Dans le cas de l'Algérie, la mise en place d'une radio n'a pas été très compliquée car elle a coïncidé avec l'invention du transistor. Et comme la radio peut atteindre tous les secteurs de la société au-delà de leur classe socio-économique ou de leur éducation, elle est devenue le moyen privilégié du FLN et des colons avec Radio Alger, pour exprimer leurs points de vue et encourager la révolution, la rébellion ou la libération ; un fait qu'ils ont sans aucun doute atteint. Cependant, il est nécessaire de rappeler que le fait que l'Algérie ait obtenu son indépendance n'est pas la seule conséquence de l'émergence de la radiodiffusion clandestine, bien qu'elle ait joué un rôle très important qui est passé largement inaperçu dans les études de ce conflit.

Ce qui s'est passé en Algérie a servi d'exemple pour d'autres conflits actuels. Avec l'offensive de l'armée irakienne pour récupérer la ville de Mossoul des mains de l'État islamique autodéterminé à l'automne 2016, plusieurs personnes ont découvert qu'il existait une station de radio clandestine émettant sous le nom d'Alghad (« demain » en arabe). La performance de Daech était similaire à celle de la France. Après avoir découvert l'existence de cette radio, ils ont déclenché une guerre sur les ondes en interdisant la vente de postes de radio et en déplaçant leur propre station à Mossoul pour qu'elle émette sur la même fréquence qu'Alghad. 

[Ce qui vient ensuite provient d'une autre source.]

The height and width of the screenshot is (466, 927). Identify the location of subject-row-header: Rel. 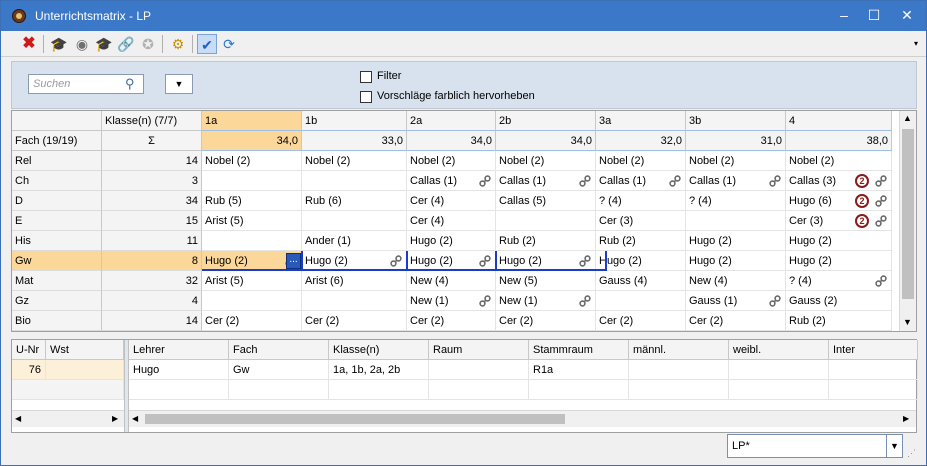
(57, 161).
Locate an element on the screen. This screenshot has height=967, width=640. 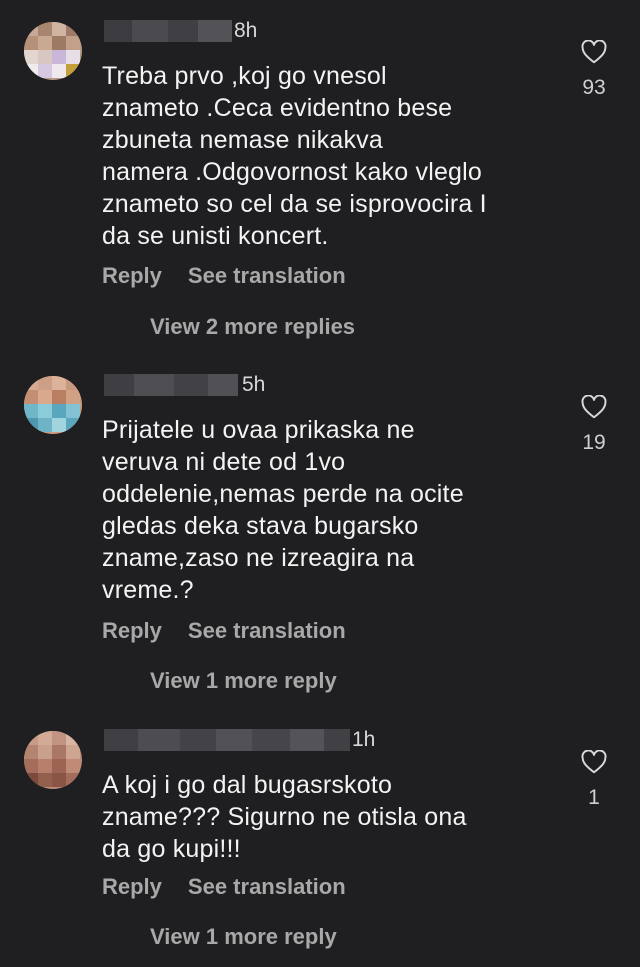
like-count: 19 is located at coordinates (594, 442).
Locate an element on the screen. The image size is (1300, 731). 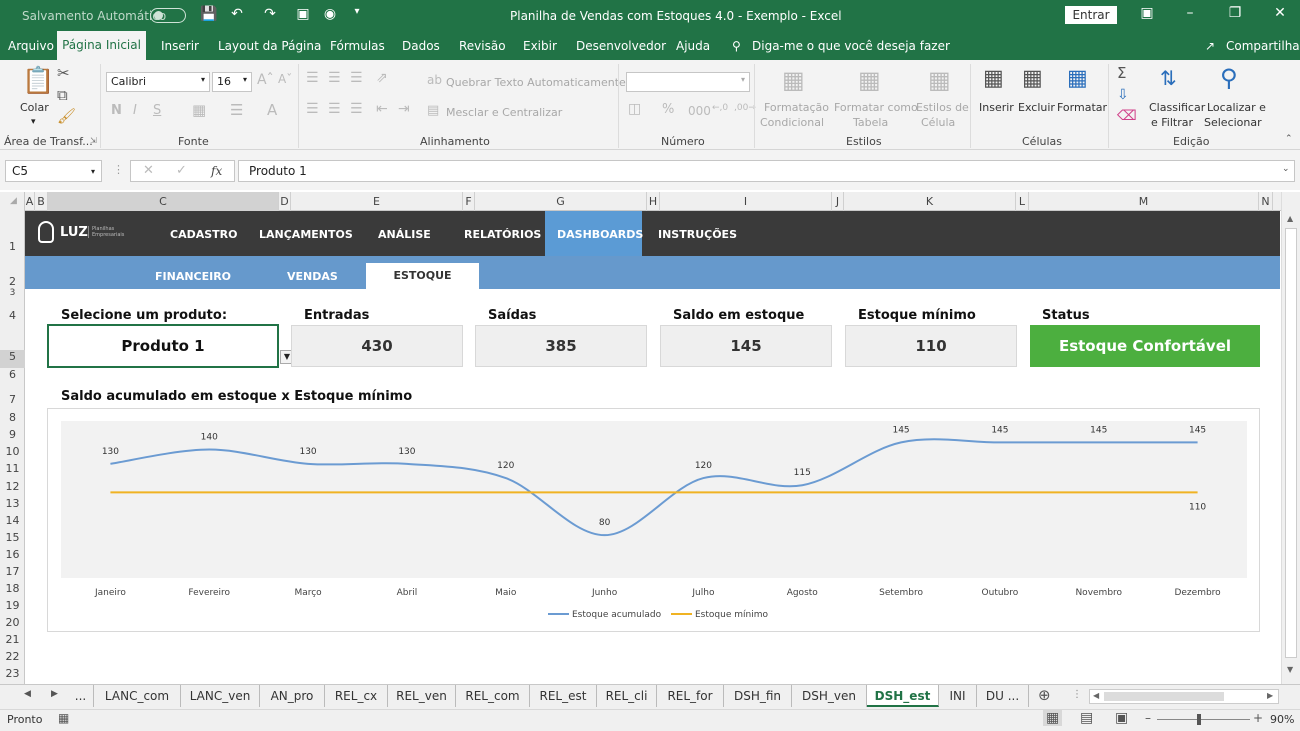
tab-review: Revisão is located at coordinates (482, 46).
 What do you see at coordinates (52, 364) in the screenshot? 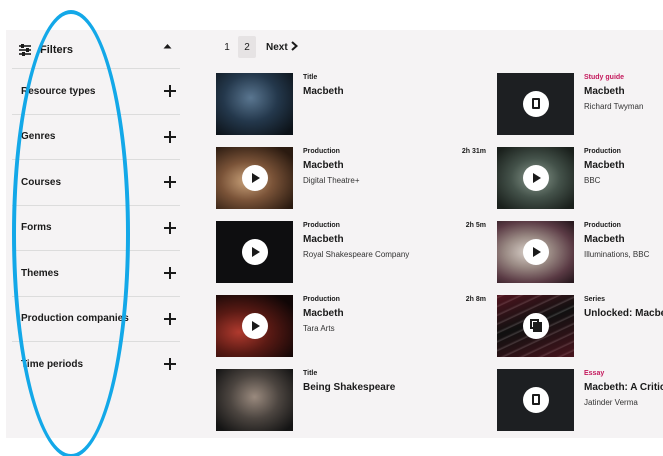
I see `filter-label: Time periods` at bounding box center [52, 364].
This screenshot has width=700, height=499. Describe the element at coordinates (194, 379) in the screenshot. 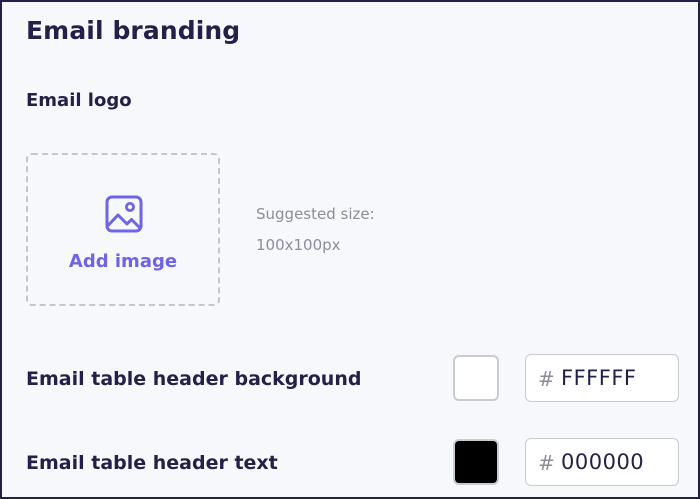

I see `header-background-label: Email table header background` at that location.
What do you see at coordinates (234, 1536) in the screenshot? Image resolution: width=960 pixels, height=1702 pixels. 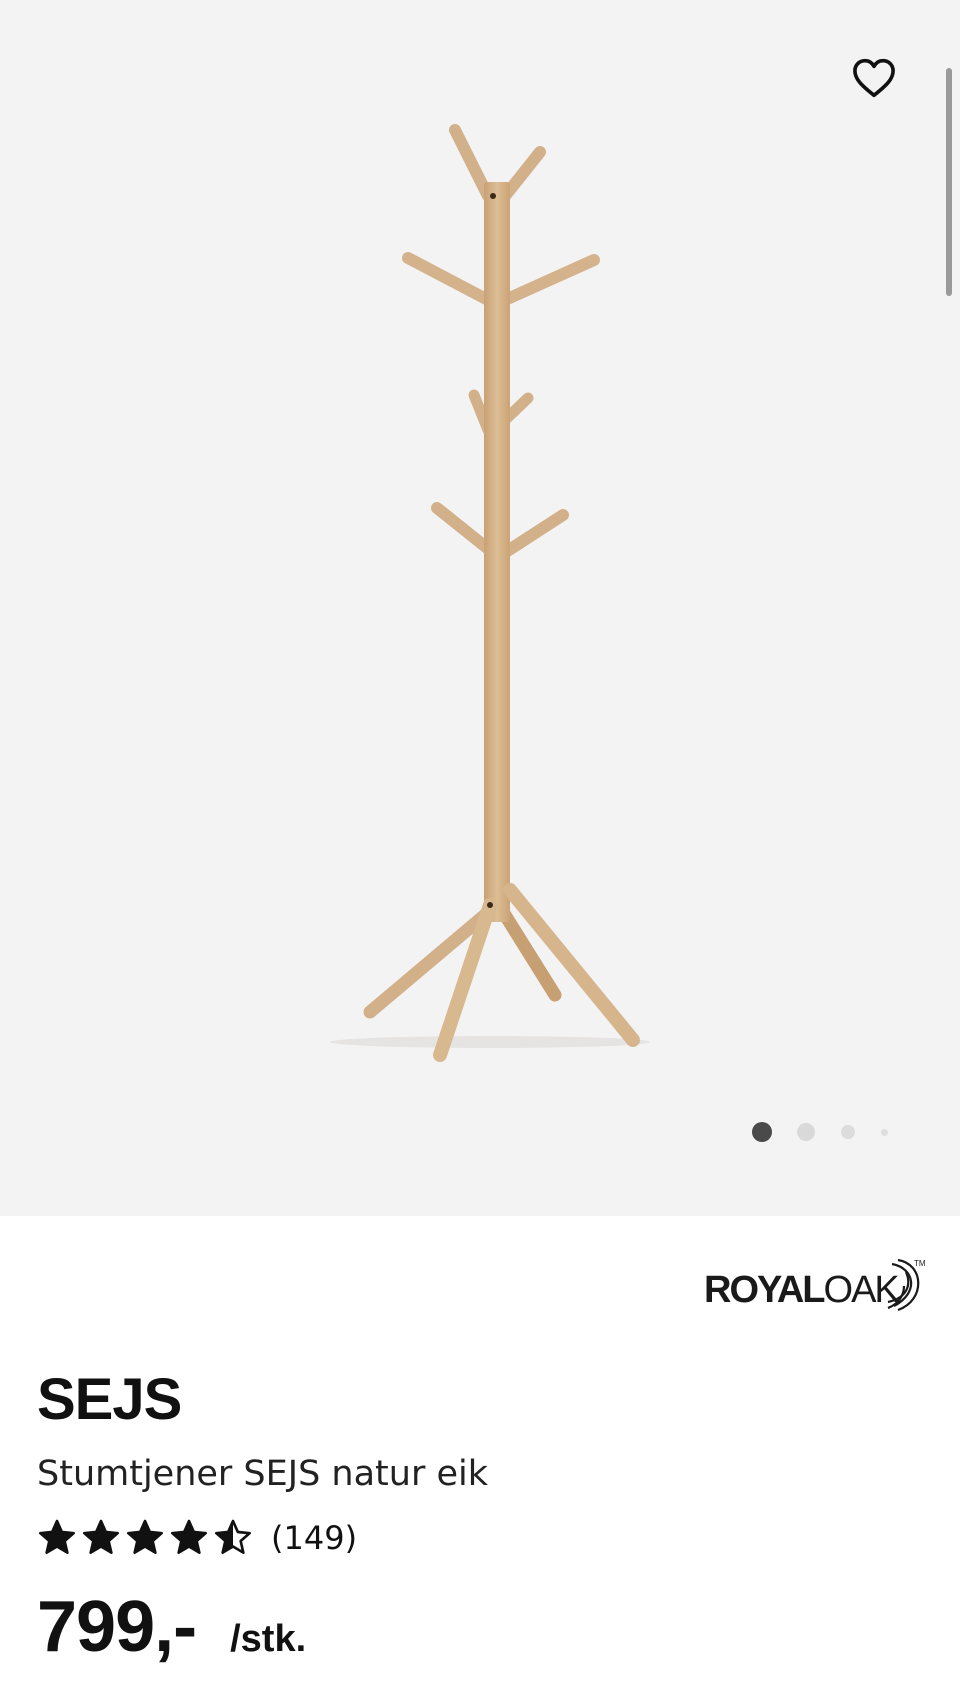 I see `star-half-icon` at bounding box center [234, 1536].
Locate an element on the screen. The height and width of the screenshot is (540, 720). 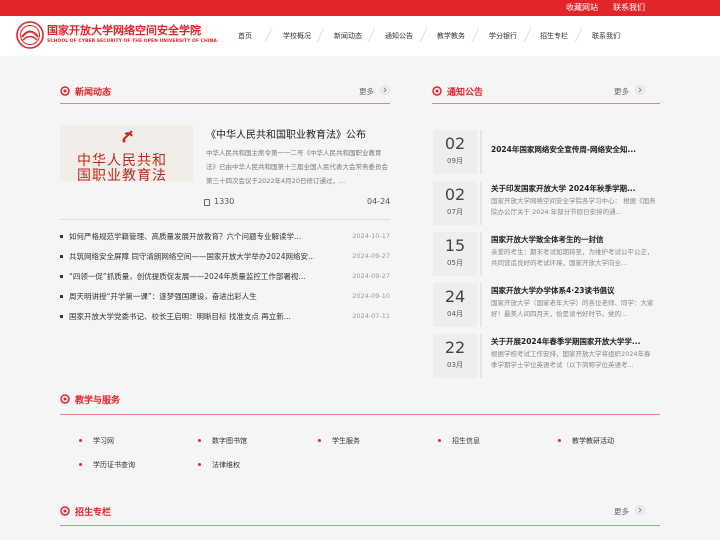
featured-divider is located at coordinates (225, 220).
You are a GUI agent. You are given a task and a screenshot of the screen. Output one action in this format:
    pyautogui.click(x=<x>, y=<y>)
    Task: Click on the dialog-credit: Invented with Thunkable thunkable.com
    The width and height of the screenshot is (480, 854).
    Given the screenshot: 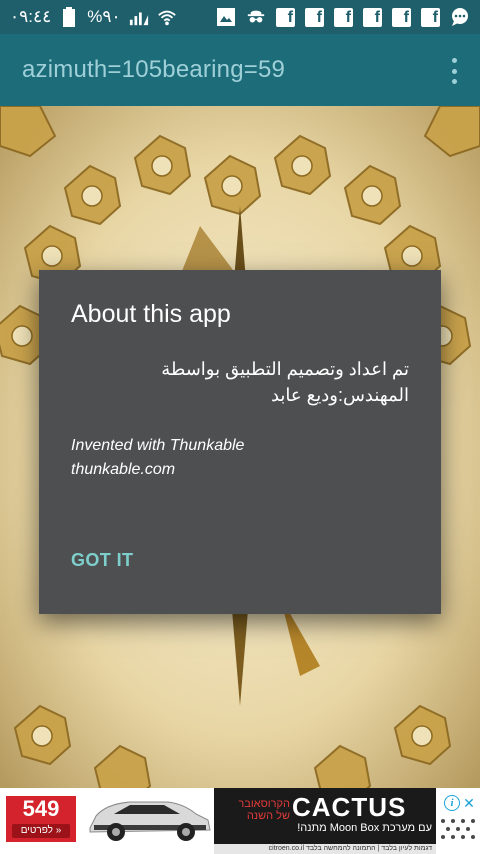 What is the action you would take?
    pyautogui.click(x=158, y=458)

Les radios clandestines sont à la fois une menace et une libération ; elles ne cesseront pas d'exister tant qu'il y aura un contexte informationnel et politique qui les exigera. Le fait est qu'un homme qui a quelque chose à dire et qui ne trouve pas d'auditeurs est dans une mauvaise situation. Mais le pire, ce sont les auditeurs qui ne trouvent personne qui ait quelque chose à leur dire.  

En temps de guerre, il est difficile de trouver des informations et dans le cas de l'Algérie, la « Voix de l'Algérie Libre et Combattante » a pu essayer de changer ce fait ; elle a réussi à transformer, à sa manière, les habitudes de consommation radiophonique des musulmans algériens et, surtout, elle leur a montré qu'être informé n'est pas un crime et que chacun a le pouvoir de choisir le média qu'il veut suivre en fonction de sa ligne idéologique.